===== Material for this exercise

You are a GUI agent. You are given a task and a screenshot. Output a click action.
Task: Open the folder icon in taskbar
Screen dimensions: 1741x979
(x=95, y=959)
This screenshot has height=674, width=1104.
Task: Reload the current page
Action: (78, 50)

==========

Work to be completed =
Nothing but the lines from the one containing "Task: Open the folder icon in taskbar" through the last line of the data above should be set down, word for word.

Written answer =
Task: Open the folder icon in taskbar
Screen dimensions: 1741x979
(x=95, y=959)
This screenshot has height=674, width=1104.
Task: Reload the current page
Action: (78, 50)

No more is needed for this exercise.